» Work required
Please reproduce the passage on food industry marketing from "In recent decades, there" to "the public consciousness.", word for word.

» Passage to read
=-=-=-=-=

In recent decades, there has already been increased
awareness of food industry issues (e.g., the books Fast Food Nation, The
Omnivore’s Dilemma; films Super Size
Me and Food, Inc.). These have
raised awareness about factory farming and the environmental and health
consequences of food corporations. Yet there has not been a similar level of
outrage or knowledge aimed at the specific practices of food and beverage
companies, especially in their marketing towards children and teens. This intervention
can function like a series of advertisements that bring the hypocrisy of food
and beverage corporations into the public consciousness.
Defense
#2: Reduces Weight Stigma by Blaming Food and Beverage Corporations
The Fatsmack
campaign stigmatizes obesity, which is an ineffective tactic in reducing the
BMI of the target audience, and which is also associated with negative health
consequences (15). The proposed intervention utilizes Weiner’s attributional
theory of achievement motivation and emotion to educate the public about the
multiple factors that may impact obesity, such as the marketing techniques of
the food and beverage companies. This reduces the amount of personal
responsibility people feel is associated with obesity, by shifting some of the
responsibility onto corporate entities and environmental factors. If obesity is
perceived to be more similar to other kinds of illnesses such as cancer, which
are regarded as not in one’s control, this could lead to a reduction in weight
stigma (13).
In addition, because the campaign is
not focused on health, obesity, or fat in any way, high-BMI adolescents and
individuals would not feel as if they were being specifically targeted. This
might avoid some of the possible negative health consequences that are a result
of weight stigma or teasing. Instead, food and beverage companies would become
the stigmatized entities, much like how tobacco companies are now viewed as
malicious corporations (12). This could actually be an effective deterrent in
reducing the sales of these corporations’ associated products.
Defense #3: Empowers Audience Through a
Core Value of Freedom
Like the tobacco
cessation “truth” campaign, this intervention will aim to tell youth “the
facts” and then leave them “to make their own educated decision” (7). In framing theory, core values of freedom and
autonomy are among the most powerful and effective values to use, especially to
a young, rebellious American audience (21). By showing the audience images of
food corporations as powerful, sinister, and profit-driven, and prone to
manipulation of those with less agency (such as children and inhabitants of
global slums), they will react with a sense of betrayal and anger.

=-=-=-=-=

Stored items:
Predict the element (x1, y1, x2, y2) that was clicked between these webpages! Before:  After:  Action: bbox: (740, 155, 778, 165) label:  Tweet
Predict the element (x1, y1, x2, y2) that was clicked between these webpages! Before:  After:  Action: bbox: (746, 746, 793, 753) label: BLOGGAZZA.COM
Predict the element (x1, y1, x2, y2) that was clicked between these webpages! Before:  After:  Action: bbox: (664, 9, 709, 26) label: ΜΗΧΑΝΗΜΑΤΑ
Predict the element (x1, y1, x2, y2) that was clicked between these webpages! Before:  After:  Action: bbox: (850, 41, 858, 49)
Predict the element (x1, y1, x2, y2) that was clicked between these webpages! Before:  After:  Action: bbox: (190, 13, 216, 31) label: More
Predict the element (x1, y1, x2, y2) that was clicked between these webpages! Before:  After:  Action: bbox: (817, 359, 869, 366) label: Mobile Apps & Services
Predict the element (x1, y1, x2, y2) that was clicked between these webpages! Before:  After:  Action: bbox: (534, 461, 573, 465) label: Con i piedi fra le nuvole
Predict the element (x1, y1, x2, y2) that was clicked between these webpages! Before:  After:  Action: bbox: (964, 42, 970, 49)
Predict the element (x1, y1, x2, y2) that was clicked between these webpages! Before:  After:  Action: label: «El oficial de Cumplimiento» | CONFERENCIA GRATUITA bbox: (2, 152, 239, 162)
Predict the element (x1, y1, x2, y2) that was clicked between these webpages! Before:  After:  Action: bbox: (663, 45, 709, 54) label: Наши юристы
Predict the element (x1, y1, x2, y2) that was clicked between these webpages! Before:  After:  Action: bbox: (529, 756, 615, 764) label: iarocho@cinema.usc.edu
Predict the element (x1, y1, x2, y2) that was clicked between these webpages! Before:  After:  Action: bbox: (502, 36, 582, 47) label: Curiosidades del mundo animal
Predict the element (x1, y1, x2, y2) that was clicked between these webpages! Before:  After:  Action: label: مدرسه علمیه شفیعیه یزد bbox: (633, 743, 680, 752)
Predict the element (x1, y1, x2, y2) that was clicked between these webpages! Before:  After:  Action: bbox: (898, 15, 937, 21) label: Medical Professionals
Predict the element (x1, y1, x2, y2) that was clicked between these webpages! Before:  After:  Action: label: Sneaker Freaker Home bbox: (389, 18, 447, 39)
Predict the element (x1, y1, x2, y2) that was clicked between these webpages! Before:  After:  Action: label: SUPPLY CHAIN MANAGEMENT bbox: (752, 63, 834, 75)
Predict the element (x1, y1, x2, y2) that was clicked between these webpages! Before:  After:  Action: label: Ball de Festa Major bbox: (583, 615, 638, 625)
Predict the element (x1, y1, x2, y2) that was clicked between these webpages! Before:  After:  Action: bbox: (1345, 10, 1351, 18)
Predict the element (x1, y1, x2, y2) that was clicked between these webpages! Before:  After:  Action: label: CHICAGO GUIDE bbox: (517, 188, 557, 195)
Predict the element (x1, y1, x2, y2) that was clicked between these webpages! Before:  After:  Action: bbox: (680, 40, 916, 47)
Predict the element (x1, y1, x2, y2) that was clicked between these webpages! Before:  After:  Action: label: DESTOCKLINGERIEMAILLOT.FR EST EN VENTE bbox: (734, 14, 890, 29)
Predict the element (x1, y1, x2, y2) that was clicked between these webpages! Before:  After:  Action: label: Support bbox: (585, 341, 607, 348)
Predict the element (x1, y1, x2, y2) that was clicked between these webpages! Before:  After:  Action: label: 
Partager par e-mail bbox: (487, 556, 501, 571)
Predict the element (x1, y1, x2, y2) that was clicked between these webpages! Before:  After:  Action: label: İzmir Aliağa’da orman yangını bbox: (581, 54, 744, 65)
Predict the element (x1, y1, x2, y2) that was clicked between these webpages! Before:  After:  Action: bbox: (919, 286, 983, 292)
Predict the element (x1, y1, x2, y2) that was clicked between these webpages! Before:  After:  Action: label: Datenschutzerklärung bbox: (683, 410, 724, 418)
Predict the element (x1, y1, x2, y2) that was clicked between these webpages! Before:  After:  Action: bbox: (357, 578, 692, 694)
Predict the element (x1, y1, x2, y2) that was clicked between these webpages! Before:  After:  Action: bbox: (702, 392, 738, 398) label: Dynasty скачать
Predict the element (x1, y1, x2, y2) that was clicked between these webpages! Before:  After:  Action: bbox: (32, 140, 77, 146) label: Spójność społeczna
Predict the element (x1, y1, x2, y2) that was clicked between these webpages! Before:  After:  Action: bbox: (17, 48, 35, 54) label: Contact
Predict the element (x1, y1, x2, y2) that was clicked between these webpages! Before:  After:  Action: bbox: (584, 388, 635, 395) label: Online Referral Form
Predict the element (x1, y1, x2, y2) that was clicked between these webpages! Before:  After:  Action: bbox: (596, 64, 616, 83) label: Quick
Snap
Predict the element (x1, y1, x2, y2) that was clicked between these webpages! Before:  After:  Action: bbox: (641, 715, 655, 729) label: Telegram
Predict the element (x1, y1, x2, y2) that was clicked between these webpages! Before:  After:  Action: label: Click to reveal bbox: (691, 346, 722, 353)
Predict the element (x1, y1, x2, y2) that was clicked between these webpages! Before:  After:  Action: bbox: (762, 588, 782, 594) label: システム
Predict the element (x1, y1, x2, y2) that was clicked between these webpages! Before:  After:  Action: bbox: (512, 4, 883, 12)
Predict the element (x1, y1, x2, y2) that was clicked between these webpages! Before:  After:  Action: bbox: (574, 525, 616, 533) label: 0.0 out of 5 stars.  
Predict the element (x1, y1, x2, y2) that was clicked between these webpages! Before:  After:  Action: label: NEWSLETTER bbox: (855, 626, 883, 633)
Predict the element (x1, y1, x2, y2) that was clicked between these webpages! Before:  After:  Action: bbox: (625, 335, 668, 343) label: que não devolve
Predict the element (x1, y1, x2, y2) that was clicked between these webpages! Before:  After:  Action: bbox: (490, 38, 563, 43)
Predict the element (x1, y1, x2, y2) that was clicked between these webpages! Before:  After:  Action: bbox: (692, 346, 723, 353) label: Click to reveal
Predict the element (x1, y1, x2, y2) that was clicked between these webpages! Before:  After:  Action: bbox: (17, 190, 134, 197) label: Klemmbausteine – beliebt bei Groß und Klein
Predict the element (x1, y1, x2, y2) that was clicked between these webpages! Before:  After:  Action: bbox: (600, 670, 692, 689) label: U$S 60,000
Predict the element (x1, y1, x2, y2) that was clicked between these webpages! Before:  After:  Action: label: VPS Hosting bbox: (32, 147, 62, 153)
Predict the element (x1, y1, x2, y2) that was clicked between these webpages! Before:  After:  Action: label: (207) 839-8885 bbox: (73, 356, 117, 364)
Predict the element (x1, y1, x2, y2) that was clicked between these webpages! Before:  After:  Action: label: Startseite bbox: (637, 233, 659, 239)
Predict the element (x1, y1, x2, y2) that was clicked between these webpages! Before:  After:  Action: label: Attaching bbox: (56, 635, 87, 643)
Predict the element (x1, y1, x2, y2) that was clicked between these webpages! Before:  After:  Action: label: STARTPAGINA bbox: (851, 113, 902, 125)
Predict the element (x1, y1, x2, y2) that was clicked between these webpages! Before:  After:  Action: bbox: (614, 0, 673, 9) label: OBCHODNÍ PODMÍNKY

=-=-=-=-=

» Expected answer
In recent decades, there has already been increased
awareness of food industry issues (e.g., the books Fast Food Nation, The
Omnivore’s Dilemma; films Super Size
Me and Food, Inc.). These have
raised awareness about factory farming and the environmental and health
consequences of food corporations. Yet there has not been a similar level of
outrage or knowledge aimed at the specific practices of food and beverage
companies, especially in their marketing towards children and teens. This intervention
can function like a series of advertisements that bring the hypocrisy of food
and beverage corporations into the public consciousness.